Subcontractor Pay Application Review: The Systematic Way to Catch Errors Before They Become Payments
Subcontractor pay applications — typically on AIA G702 (summary) and G703 (schedule of values) forms or equivalent — are the primary payment request document in commercial construction. The sub submits their pay app claiming a specific percent complete by cost code, the resulting earned value, retainage withheld, and net payment requested. Most pay apps have 50-200 line items across trades. The review process determines whether the claim is accurate and appropriate to pay.
Pay app review done casually — a quick check of the total and sign-off — lets errors through. Those errors compound over a project's life: inflated percent complete that peaks at 100% before work is actually done, retainage miscalculations that the sub expects the GC to absorb, unapproved changes snuck into the billing, double-billed items, and miscalculated totals. Systematic review catches these before payment goes out; casual review catches them during disputes at closeout when correction is harder.
Start with line-by-line review of the schedule of values:
Line-by-line review elements
- Scheduled value — matches approved SOV and contract value
- Previous billing — matches last period's approved billing
- This period billing — new work claimed
- Total completed and stored to date — running total
- Percent complete — computed from total completed divided by scheduled value
- Balance to finish — scheduled value minus total completed
- Retainage — calculated on total completed per contract terms
Arithmetic errors happen. A sub line shows 45% complete but the math actually gives 48%. Or totals don't foot. Or the percent complete entered doesn't match the dollars claimed. Automated review catches these; manual review catches the obvious but may miss subtle cases.
The biggest subjective item is percent complete — and the most common source of overbilling:
Percent complete verification
- Site verification — walk the site, confirm the work is actually installed
- Photo evidence — recent photos supporting the claim
- Prior percent vs. current — reasonable progression given schedule
- Comparison to schedule — is percent complete consistent with schedule progress
- Comparison to labor hours — percent complete should correlate with cost incurred
- Industry benchmarks for the trade — what's reasonable at this project stage
Subs sometimes front-load billing — claim higher percent complete in early periods to improve cash flow. Front-loaded pay apps show unrealistic early progress followed by slower later progress. Catching front-loading early prevents the closeout crisis when the sub is 95% billed but only 80% done with months of work remaining.

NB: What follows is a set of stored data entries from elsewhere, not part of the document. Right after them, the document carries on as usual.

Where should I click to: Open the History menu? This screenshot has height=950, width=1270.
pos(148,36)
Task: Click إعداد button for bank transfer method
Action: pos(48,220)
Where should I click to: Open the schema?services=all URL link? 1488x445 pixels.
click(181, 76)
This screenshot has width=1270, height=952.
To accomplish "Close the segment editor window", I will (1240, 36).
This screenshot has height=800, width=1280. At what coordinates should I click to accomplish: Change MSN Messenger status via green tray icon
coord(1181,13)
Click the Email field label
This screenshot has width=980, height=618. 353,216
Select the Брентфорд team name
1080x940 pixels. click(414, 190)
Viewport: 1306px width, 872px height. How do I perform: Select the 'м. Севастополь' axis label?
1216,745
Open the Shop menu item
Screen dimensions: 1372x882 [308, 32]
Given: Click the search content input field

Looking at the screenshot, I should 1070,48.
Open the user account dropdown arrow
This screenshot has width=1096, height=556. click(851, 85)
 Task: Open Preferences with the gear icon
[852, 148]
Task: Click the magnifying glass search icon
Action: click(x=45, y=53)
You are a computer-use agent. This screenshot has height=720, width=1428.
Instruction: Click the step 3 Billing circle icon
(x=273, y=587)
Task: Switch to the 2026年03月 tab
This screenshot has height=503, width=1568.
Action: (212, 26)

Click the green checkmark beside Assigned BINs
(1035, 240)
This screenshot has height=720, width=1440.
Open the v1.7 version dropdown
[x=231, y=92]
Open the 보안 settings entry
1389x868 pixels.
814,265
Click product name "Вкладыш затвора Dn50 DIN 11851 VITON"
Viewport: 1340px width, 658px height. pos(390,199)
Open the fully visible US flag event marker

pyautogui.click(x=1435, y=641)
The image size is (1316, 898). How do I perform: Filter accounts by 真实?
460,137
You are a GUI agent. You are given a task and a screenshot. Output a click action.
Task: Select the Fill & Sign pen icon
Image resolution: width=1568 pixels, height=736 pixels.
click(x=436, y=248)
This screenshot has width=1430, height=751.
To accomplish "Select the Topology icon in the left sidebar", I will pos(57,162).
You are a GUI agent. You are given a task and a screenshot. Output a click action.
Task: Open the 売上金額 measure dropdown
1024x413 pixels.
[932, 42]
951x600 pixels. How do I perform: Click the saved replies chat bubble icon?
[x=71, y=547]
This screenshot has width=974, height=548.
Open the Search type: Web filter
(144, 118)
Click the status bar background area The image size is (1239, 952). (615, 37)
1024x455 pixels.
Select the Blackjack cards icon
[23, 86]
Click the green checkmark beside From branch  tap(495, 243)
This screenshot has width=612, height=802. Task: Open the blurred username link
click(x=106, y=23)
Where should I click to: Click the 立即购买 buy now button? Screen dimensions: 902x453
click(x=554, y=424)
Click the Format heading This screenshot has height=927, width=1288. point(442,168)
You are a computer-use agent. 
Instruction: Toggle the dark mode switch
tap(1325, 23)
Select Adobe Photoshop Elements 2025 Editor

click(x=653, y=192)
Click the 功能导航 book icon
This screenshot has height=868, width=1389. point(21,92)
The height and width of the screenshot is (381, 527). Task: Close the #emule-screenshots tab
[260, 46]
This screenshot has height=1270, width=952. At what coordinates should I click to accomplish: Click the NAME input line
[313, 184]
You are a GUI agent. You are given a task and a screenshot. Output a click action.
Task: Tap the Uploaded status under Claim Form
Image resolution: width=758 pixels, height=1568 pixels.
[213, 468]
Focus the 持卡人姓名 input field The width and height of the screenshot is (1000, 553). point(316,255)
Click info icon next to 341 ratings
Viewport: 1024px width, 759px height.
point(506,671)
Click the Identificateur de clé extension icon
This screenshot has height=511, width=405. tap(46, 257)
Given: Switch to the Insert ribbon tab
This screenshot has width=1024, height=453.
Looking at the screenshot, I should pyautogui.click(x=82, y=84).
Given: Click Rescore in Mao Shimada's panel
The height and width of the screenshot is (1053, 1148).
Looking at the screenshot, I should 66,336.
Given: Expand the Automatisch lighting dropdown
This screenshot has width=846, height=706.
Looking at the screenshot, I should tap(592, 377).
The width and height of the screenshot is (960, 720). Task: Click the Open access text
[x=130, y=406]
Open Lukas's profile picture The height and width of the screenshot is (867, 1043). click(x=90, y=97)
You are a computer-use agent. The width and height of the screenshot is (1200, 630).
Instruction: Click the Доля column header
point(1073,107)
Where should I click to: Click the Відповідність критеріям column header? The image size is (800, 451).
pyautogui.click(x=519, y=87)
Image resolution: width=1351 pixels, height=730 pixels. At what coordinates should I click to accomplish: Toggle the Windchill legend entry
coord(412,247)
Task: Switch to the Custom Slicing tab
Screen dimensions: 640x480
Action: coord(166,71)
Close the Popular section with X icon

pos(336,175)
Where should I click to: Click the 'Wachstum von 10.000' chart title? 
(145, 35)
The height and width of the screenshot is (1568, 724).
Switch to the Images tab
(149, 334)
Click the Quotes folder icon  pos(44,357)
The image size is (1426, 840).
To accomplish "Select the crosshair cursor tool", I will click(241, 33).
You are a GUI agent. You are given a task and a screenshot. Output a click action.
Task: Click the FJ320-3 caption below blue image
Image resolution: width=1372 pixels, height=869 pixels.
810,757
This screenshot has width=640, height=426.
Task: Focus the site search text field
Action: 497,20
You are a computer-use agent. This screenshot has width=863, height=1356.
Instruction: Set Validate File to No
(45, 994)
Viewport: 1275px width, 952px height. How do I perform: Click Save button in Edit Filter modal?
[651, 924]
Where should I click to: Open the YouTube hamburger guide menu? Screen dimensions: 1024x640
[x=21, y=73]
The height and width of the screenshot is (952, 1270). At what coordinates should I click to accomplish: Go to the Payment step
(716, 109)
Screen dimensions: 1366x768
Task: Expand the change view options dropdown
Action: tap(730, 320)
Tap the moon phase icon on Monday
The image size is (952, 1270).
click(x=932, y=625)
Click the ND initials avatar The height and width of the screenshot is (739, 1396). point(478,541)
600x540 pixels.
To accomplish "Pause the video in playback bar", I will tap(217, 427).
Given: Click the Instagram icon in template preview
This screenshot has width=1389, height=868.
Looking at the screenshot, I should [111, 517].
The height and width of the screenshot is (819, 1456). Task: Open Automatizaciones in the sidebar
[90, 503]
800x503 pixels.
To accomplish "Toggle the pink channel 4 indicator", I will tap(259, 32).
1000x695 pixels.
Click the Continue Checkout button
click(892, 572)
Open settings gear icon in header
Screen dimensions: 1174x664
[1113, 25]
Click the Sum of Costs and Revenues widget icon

A sub claiming 70% complete on structural steel when visual inspection shows only the first two floors of four are up is front-loading. The GC's review should catch the discrepancy and negotiate a realistic percent complete — or hold back the overage. Paying at face value means financing the sub's work through end of project.
Stored materials (materials delivered but not yet installed) have their own rules:
Stored materials verification
- Materials must be on-site or at approved off-site storage
- Stored off-site typically needs specific agreement and insurance
- Bill of sale transferring title to owner
- Insurance coverage for the stored materials
- Photo evidence and inventory verification
- Storage in proper conditions (climate protected if required)
- Not included in percent complete until installed
Stored materials claims deserve scrutiny. Materials stored off-site at the sub's warehouse for months before installation create risks (theft, damage, vendor financial failure). Verifying inventory and storage conditions protects the owner from stored materials claims that can't be fulfilled.
Change orders add to contract value and show up in pay apps:
Change order review in pay app
- Each change order has its own SOV line
- Change order must be fully approved before billing
- Pending change orders not billable (usually)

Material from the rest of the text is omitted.